Sirleaf administration officials had hoped that the request to Nigeria to turn over warlord-turned President Charles Taylor would have sweetened the president’s visit and removed Mr. Taylor as a factor in US - Liberia bilateral relations. But as important as attracting US investments and improving ties may be, many Liberians like myself had anticipated that another important issue – the return of stolen funds – would had been raised and accentuated by President Sirleaf in talks with her counterpart President George W. Bush and other US officials. Mrs. Sirleaf did not even speak about this issue in public while in the US and many assumed that in private she did not even raise it in her talks with US officials.

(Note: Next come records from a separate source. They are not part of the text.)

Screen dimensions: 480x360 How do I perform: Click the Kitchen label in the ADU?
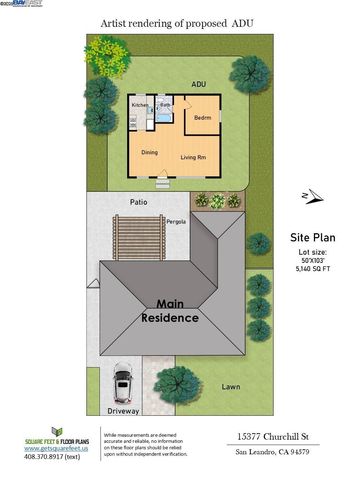(x=140, y=105)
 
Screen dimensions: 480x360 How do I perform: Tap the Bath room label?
(x=168, y=104)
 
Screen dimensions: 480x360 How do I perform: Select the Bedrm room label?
(x=202, y=117)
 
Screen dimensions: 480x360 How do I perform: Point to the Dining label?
(x=149, y=153)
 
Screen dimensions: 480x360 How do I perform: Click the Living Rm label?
(x=193, y=158)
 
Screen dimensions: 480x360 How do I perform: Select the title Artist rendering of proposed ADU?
(x=179, y=19)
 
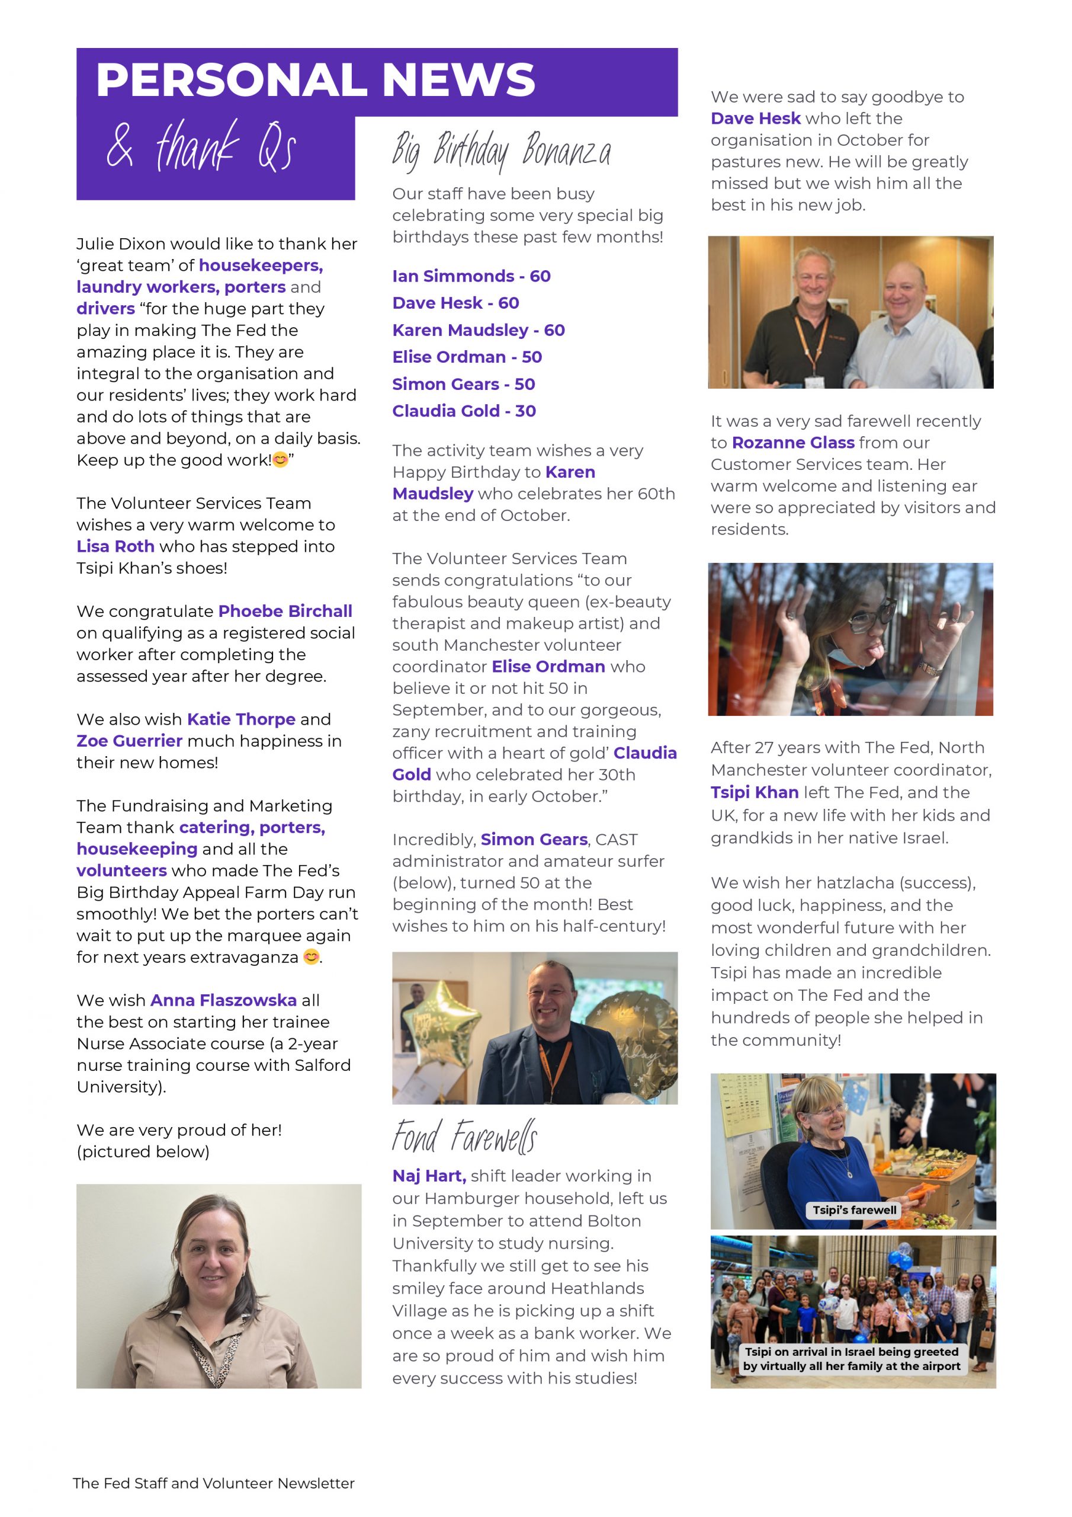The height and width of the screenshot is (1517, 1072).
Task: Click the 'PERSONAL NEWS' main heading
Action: coord(315,80)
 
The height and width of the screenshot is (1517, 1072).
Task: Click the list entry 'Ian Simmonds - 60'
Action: coord(471,276)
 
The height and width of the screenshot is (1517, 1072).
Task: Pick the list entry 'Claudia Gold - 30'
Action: coord(464,411)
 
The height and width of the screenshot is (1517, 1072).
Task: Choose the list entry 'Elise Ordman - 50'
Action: coord(466,357)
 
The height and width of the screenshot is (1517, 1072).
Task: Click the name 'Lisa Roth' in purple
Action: coord(115,546)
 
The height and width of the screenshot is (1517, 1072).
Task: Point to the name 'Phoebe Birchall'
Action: coord(285,611)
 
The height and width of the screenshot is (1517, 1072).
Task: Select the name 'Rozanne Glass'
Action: coord(792,443)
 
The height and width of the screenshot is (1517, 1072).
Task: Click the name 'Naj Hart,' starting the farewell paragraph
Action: coord(429,1176)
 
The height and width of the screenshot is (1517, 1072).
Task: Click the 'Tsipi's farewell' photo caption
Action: coord(854,1210)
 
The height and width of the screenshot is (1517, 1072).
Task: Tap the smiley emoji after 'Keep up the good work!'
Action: coord(280,460)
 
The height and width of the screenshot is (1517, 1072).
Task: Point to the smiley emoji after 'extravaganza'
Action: coord(311,956)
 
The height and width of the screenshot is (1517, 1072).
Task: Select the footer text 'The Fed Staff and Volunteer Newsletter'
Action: coord(213,1483)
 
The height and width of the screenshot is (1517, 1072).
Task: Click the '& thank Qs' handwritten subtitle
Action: coord(201,147)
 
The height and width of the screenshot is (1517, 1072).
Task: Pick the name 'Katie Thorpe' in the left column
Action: coord(241,719)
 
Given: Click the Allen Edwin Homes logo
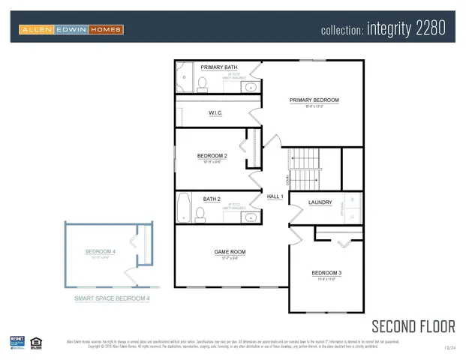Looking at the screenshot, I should [x=71, y=29].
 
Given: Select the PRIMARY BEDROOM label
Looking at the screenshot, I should [x=314, y=100].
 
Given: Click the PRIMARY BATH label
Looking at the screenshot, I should [x=218, y=68].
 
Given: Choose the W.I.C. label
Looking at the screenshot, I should [x=217, y=113].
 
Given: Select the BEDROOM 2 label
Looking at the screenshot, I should [x=212, y=156].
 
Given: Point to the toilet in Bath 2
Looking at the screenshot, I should [x=200, y=214].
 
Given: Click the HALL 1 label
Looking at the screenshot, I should [x=275, y=196].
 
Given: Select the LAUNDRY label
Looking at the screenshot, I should [x=320, y=202].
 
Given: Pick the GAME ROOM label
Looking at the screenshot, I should [x=230, y=252].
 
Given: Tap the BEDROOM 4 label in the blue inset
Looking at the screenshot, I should [x=101, y=250].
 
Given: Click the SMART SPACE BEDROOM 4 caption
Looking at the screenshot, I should [x=112, y=298].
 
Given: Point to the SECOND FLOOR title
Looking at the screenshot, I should [x=413, y=326].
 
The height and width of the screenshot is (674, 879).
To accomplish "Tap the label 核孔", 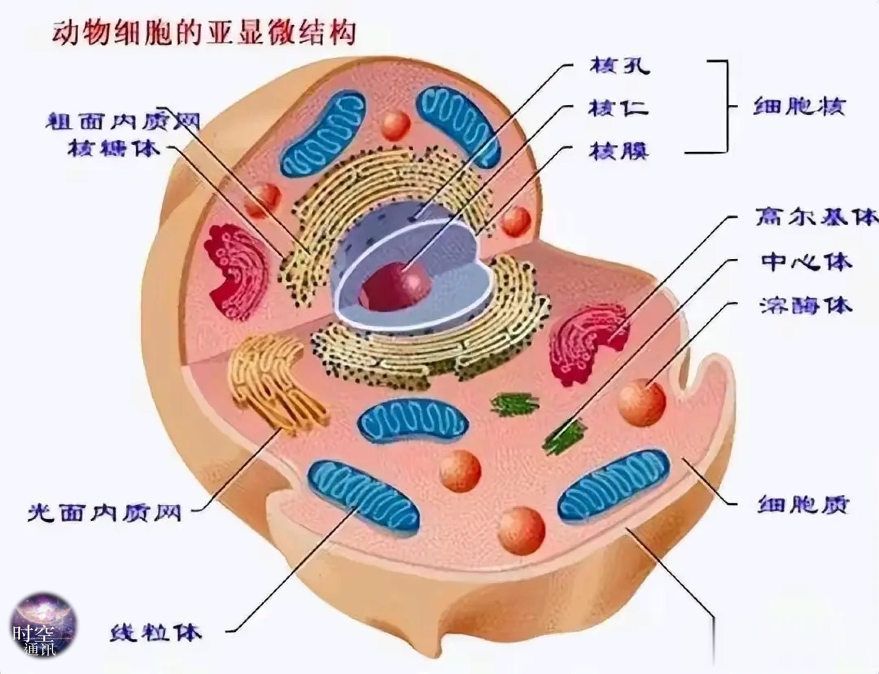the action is [620, 66].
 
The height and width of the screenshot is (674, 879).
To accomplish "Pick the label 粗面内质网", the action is [123, 119].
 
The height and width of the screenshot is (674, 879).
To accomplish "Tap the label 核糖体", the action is [114, 150].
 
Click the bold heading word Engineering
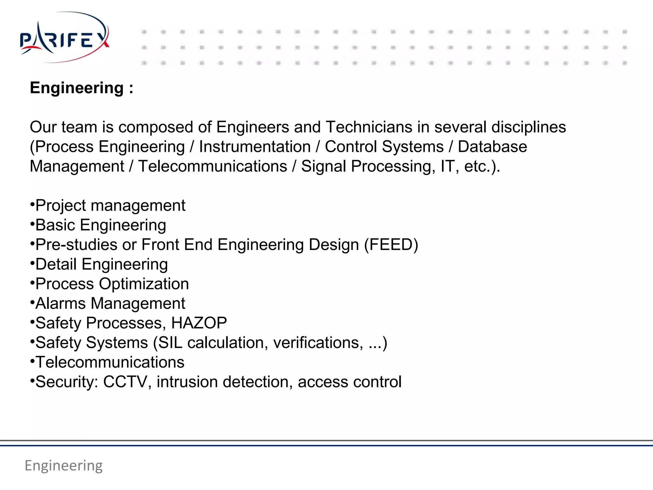pos(77,88)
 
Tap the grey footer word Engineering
pos(64,465)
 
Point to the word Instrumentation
pos(255,147)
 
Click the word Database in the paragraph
pos(492,147)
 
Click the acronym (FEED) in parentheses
pos(391,245)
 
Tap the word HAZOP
pos(199,323)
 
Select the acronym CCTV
pos(125,382)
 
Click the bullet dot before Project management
pos(32,204)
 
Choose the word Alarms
pos(61,303)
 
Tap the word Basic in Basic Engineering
pos(55,225)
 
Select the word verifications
pos(318,343)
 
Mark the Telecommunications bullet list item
pos(110,362)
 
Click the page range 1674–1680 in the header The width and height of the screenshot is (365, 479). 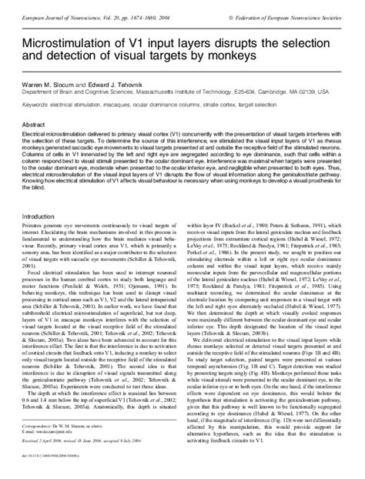pos(149,5)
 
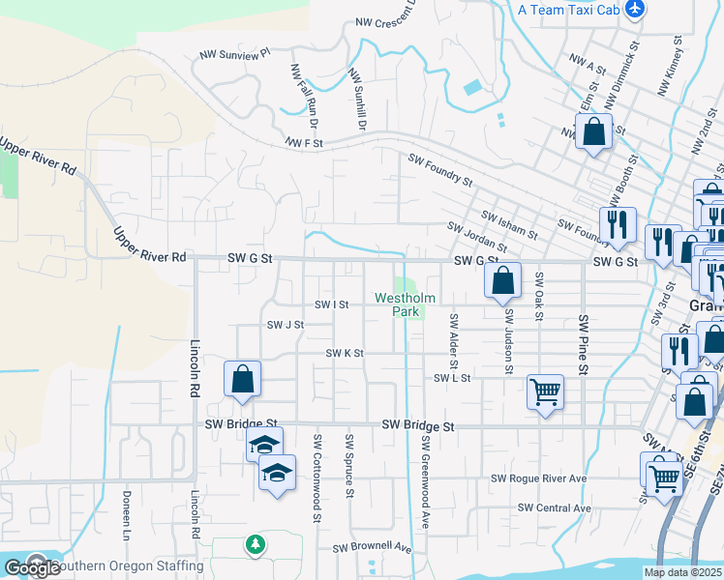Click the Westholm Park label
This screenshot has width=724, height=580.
(399, 305)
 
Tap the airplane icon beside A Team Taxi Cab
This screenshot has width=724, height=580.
(635, 10)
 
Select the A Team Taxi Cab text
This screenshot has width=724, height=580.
(568, 10)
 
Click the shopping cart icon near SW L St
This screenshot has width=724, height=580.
(545, 392)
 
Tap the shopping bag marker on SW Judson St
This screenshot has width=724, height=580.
(502, 282)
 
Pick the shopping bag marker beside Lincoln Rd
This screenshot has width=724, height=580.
(242, 379)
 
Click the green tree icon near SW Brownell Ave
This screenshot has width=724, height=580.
(256, 545)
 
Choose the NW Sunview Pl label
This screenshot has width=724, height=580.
(233, 57)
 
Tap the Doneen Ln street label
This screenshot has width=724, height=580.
(126, 512)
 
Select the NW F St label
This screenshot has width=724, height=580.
(303, 143)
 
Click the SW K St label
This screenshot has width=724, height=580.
(344, 354)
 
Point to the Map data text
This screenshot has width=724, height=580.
(682, 572)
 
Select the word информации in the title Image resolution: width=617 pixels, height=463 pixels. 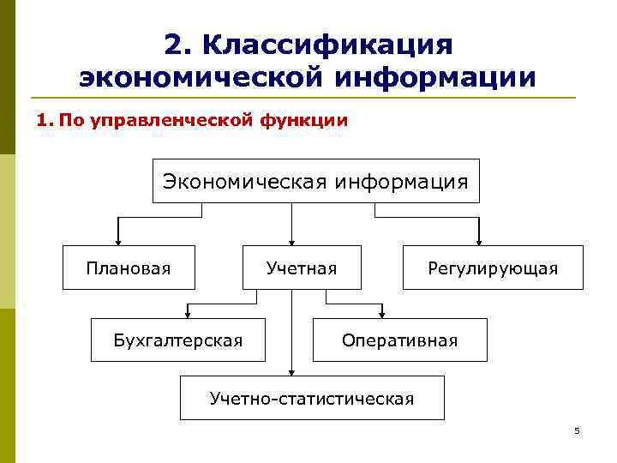tap(436, 77)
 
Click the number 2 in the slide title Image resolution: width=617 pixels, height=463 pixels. tap(172, 45)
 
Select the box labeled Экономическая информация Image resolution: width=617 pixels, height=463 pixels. tap(316, 181)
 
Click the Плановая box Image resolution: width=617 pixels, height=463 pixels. tap(129, 268)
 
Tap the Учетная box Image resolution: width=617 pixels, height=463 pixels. tap(302, 268)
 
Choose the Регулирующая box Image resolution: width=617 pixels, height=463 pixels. tap(493, 268)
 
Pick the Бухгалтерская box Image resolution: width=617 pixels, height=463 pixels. tap(178, 340)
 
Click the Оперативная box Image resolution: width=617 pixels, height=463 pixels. tap(400, 340)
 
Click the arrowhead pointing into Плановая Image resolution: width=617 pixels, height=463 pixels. tap(117, 242)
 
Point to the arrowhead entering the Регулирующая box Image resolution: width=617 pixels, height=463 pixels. tap(479, 242)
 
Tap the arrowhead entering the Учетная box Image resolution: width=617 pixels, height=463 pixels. tap(292, 242)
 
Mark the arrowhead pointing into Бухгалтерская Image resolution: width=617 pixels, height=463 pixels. tap(186, 314)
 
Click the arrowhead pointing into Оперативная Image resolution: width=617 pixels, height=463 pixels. tap(382, 314)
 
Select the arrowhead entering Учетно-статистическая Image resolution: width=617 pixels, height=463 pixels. tap(292, 372)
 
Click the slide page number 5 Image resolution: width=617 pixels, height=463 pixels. tap(577, 430)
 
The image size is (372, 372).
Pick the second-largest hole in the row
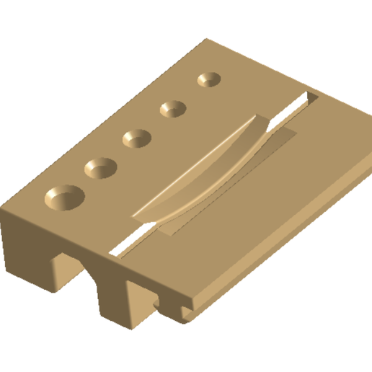[x=101, y=169]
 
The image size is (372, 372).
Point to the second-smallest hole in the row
[x=174, y=109]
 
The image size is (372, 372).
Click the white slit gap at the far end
[x=299, y=106]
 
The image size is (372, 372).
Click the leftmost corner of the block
[x=2, y=213]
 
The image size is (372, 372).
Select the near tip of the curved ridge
[x=137, y=217]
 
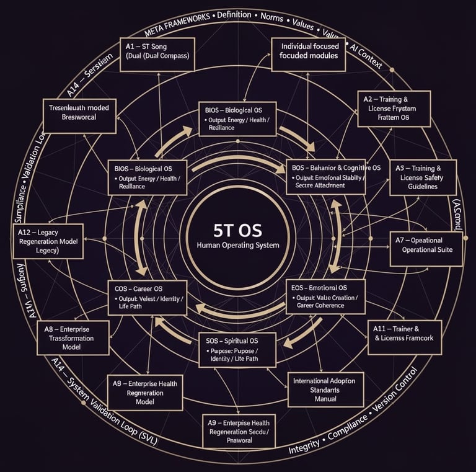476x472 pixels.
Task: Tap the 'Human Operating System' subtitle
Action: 237,246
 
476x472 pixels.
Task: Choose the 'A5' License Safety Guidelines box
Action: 423,177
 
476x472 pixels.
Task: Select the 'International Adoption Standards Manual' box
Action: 325,390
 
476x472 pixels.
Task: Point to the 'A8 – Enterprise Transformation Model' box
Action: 73,338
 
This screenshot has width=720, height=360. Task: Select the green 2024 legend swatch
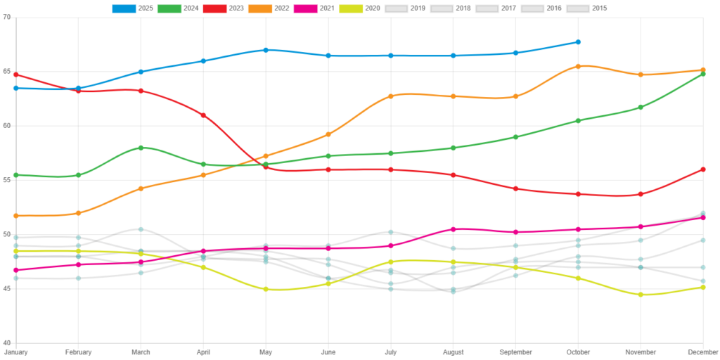coord(169,8)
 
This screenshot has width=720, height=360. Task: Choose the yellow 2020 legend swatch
coord(351,8)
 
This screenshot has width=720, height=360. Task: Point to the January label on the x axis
coord(15,352)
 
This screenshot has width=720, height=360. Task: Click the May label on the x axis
coord(266,352)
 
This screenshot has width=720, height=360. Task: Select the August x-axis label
coord(453,352)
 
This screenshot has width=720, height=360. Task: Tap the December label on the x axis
coord(703,352)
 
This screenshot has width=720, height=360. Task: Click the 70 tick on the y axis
coord(7,17)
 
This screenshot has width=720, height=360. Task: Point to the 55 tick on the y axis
coord(7,179)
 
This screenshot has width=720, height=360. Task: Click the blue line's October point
coord(578,42)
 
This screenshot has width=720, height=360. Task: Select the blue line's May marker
coord(266,50)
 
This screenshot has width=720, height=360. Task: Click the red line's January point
coord(15,75)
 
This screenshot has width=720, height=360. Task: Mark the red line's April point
coord(203,115)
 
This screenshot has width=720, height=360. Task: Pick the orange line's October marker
coord(578,66)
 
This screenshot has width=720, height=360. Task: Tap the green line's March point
coord(141,148)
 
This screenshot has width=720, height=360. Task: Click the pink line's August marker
coord(453,229)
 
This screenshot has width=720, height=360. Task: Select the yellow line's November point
coord(641,295)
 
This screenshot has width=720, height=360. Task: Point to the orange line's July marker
coord(390,96)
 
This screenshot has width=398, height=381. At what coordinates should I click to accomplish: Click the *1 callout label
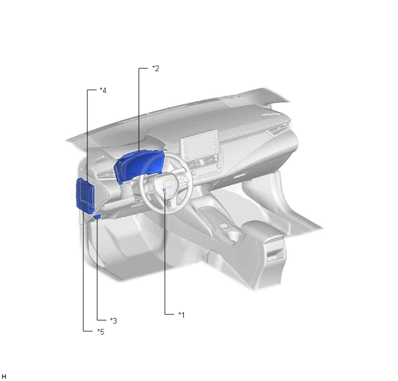(181, 315)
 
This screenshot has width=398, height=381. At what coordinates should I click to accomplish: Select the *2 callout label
(156, 68)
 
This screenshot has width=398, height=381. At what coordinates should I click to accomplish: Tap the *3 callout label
(113, 321)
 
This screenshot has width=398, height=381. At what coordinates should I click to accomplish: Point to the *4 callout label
(103, 90)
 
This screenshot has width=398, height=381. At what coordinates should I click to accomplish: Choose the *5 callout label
(101, 332)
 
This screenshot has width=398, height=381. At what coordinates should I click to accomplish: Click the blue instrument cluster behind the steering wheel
(138, 165)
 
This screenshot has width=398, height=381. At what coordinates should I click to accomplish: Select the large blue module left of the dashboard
(85, 194)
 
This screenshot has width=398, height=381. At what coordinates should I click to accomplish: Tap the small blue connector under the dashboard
(97, 217)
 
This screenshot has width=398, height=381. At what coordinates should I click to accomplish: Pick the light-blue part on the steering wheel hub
(165, 191)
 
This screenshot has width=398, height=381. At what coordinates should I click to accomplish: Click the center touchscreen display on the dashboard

There are no reliable statistics or information on the return of stolen funds to Liberia since the collapse of the Doe regime or the Taylor regime. This issue had not been given prominence by previous caretaker governments because they felt that they did not have the authority to take on such an issue. However the Sirleaf government is an elected one and possesses the authority to press for the return of stolen funds to Liberia. This is part of the process of fighting the culture of impunity that had existed in Liberia. Besides, this should form part of the process of renewing and consolidating ties with the United States, and also take center stage in the process of getting Liberia back on track.

The Sirleaf administration diplomacy should be able to use its own argument in Washington that ties between the US and Liberia run deep along with America’s clout as the world’s preeminent superpower to secure the return of stolen wealth stashed away not only in the US, but also in banking institutions of other countries particularly Switzerland and the UK. According to some conservative estimates by organizations such as Global Witness, Charles Taylor and his cohorts reportedly stashed more than $3 billion in US, Swiss and other international banks. This figure does not take into account the billions stolen by Samuel Doe and his cohorts.

Many observers point to the fact that in the post 9 – 11 world, the US has developed new and effective tools for tracking the finances of international criminals and terrorists. These tools could also be used to locate and return the ill-gotten wealth of those who have terrorized and robbed their own people. Returning the funds of the notorious Doe and Taylor regimes stashed in US bank accounts would help Liberia get back on its feet, while deterring future corruption. Certainly there are other issues that are important in getting Liberia back on its feet such as debt cancellation, responsible investment and targeted aid, some or most of which featured on the agenda of Sirleaf’s visit, but the US government did not show much enthusiasm particularly in the area of debt cancellation compared to its leading efforts in getting other creditor nations to cancel Iraq’s debts.

Mrs. Sirleaf also has other international instruments to resort to in a bid to secure the return of stolen wealth to Liberia particularly the UN Convention Against Corruption, which was adopted by the UN General Assembly in October 2003, signed by 140 countries and ratified by 38 countries given the fact that it needed only 30 ratifications to come into force, and rests on four pillars: prevention and criminalization of corruption, international cooperation and assets recovery. Liberia acceded to this treaty on 16 September 2005. The United States only signed the treaty on 9 December 2003 but has not ratified it yet.

So, the arrest of Mr. Taylor with bags of cash and his subsequent turning over to the Criminal Tribunal in Sierra Leone, the first of its kind in Africa, while laudable and many hope would in future be emulated, might well be meaningless as long as his stolen gains and those of his cohorts are not repatriated to Liberia. Also this will greatly undermine the anti-corruption crusade of the Sirleaf government.